Associate Professor Sylvia Gustin, the project lead at NeuRA and pain expert at the UNSW School of Psychology, said this kind of neuropathic pain “is similar to phantom limb pain, where someone with an amputated leg, for example, feels pain in the leg that isn’t there”.
Described as burning, sharp and unremitting, neuropathic pain also rarely responds to medication or other alternative treatments.
The VR treatment targets neurochemical changes in the regions experiencing neuropathic pain, as well as the thalamus and sensorimotor cortex in the brain where spinal cord injury neuropathic pain stems from.
“We know that spinal cord injury neuropathic pain is underpinned by alterations in the areas of the brain that process movement and sensation,” Gustin said in a statement.
“Our cutting-edge research uses virtual reality to facilitate an immersive walking experience that can reactivate the brain’s sensorimotor signals, and thereby ease the pain these people are in.”
The study is the first to examine the underlying brain processes associated with treatment and pain recovery and builds on Gustin’s research into using VR as a means to restore sensation in people with paraplegia.
If the study proves successful in easing neuropathic pain, the research could also be used to inform interventions to prevent spinal cord neuropathic pain which is experienced by 60 percent of people who suffer spinal cord injuries.
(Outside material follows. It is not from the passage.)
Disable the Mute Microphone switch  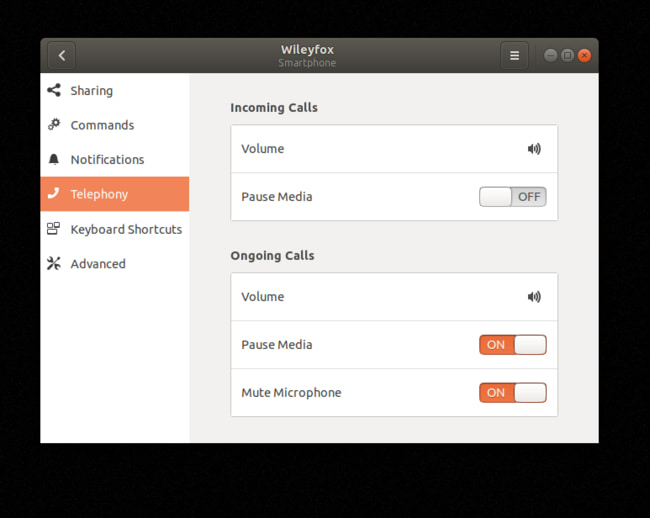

“Rather than treating spinal cord injury neuropathic pain, and hence phantom pain, we could potentially prevent it altogether,” Gustin said
She added that early results from preliminary trials are already promising.
“Participants are reacting remarkably to this in our pilot testing and the gaming component makes it really fun.”
The project is also supported by Virginia Commonwealth University in the US.